» **Problem a**: Reproduce the rows verbatim, from the first row through the line containing "center [444, 625].".

───── Extract provided

At the same time interest rates are at record lows – great news for those with variable rate mortgages but not good for pensions. Most UK pension promises and annuities are met by the yield on government bonds. Shrinking yields makes providing these pensions extremely expensive – this is reflected in massive pension liabilities. Let’s look at the numbers.
In the UK almost 80% of defined benefit pension schemes (where the employer underwrites the pension) are in deficit and 60% are showing a deficit of over 20%. The size of the pension deficits is eye watering – several of the UK’s largest companies have pension liabilities in excess of the market value of the business. These household names include British Airways, Lloyds TSB, Marks & Spencer and Sainsbury’s. It is scary stuff.
Arguably, the position is more worrying for government employees. Many government pensions, including the NHS Pension Scheme, Armed Forces Pension, Teacher’s Pension and Local Government Pension operate on a pay as you go basis – this is a nice way of saying there are no assets invested to meet the future pension obligation, and at over £900bn it’s a big promise. So how are these pensions funded? Contributions made by existing members are topped up with tax receipts and then paid out as pensions to retirees. Now try Googling ‘Ponzi Scheme’ and spot the difference.

──────────
───── Input material

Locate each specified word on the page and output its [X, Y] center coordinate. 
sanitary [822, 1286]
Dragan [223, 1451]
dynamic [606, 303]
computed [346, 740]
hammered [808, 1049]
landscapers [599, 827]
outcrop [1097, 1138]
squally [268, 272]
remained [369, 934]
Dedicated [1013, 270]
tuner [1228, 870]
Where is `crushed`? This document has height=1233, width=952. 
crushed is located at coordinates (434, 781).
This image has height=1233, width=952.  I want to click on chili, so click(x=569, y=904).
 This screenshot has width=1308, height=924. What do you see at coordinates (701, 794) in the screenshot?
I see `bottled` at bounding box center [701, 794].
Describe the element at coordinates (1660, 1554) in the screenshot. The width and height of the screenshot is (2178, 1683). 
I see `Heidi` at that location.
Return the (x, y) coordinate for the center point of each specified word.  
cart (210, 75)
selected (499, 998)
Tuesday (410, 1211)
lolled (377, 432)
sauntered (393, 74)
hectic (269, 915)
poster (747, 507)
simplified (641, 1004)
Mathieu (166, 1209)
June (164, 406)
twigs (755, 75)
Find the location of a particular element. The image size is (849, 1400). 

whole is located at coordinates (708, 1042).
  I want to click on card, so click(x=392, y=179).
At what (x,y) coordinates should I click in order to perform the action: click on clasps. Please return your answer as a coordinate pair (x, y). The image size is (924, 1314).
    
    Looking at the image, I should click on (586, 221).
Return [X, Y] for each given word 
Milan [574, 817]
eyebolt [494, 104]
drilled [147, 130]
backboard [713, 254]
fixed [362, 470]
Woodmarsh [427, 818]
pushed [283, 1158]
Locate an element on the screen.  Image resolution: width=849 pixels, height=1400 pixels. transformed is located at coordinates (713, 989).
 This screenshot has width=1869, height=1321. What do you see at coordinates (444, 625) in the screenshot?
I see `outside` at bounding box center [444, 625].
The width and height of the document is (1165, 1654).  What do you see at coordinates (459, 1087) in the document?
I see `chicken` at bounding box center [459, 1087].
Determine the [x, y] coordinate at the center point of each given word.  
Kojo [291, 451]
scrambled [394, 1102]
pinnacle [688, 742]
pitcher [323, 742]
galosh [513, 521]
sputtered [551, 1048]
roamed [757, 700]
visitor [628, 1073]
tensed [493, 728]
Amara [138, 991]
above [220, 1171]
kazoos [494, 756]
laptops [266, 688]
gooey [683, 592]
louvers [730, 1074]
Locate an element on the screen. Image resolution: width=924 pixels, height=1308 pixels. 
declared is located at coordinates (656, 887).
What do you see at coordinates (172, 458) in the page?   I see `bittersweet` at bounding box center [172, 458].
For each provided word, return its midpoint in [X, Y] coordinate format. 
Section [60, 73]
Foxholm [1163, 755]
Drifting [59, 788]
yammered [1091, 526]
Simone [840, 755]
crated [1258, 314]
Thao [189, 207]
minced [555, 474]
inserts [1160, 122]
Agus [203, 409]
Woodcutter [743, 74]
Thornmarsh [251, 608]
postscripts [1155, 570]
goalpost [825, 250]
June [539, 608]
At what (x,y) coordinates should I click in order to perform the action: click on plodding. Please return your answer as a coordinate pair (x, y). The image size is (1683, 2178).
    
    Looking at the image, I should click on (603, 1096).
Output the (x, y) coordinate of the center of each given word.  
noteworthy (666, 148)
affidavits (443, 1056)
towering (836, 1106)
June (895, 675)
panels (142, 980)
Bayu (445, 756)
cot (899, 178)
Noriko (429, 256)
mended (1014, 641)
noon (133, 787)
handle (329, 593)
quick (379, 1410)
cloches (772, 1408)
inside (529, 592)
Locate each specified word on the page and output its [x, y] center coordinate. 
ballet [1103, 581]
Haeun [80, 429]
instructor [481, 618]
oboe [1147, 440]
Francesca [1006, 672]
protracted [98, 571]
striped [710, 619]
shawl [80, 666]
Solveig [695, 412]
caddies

──────────

» **Problem b**: According to the extract on UK pensions, what share of defined benefit pension schemes in the UK are in deficit?

» **Complete response a**:
Locate each specified word on the page and output its [X, Y] center coordinate. 
sanitary [822, 1286]
Dragan [223, 1451]
dynamic [606, 303]
computed [346, 740]
hammered [808, 1049]
landscapers [599, 827]
outcrop [1097, 1138]
squally [268, 272]
remained [369, 934]
Dedicated [1013, 270]
tuner [1228, 870]
Where is `crushed`? This document has height=1233, width=952. 
crushed is located at coordinates (434, 781).
This image has height=1233, width=952.  I want to click on chili, so click(x=569, y=904).
 This screenshot has width=1308, height=924. What do you see at coordinates (701, 794) in the screenshot?
I see `bottled` at bounding box center [701, 794].
Describe the element at coordinates (1660, 1554) in the screenshot. The width and height of the screenshot is (2178, 1683). 
I see `Heidi` at that location.
Return the (x, y) coordinate for the center point of each specified word.  
cart (210, 75)
selected (499, 998)
Tuesday (410, 1211)
lolled (377, 432)
sauntered (393, 74)
hectic (269, 915)
poster (747, 507)
simplified (641, 1004)
Mathieu (166, 1209)
June (164, 406)
twigs (755, 75)
Find the location of a particular element. The image size is (849, 1400). 

whole is located at coordinates (708, 1042).
  I want to click on card, so click(x=392, y=179).
At what (x,y) coordinates should I click in order to perform the action: click on clasps. Please return your answer as a coordinate pair (x, y). The image size is (924, 1314).
    
    Looking at the image, I should click on (586, 221).
Return [X, Y] for each given word 
Milan [574, 817]
eyebolt [494, 104]
drilled [147, 130]
backboard [713, 254]
fixed [362, 470]
Woodmarsh [427, 818]
pushed [283, 1158]
Locate an element on the screen.  Image resolution: width=849 pixels, height=1400 pixels. transformed is located at coordinates (713, 989).
 This screenshot has width=1869, height=1321. What do you see at coordinates (444, 625) in the screenshot?
I see `outside` at bounding box center [444, 625].

» **Complete response b**: Almost 80%.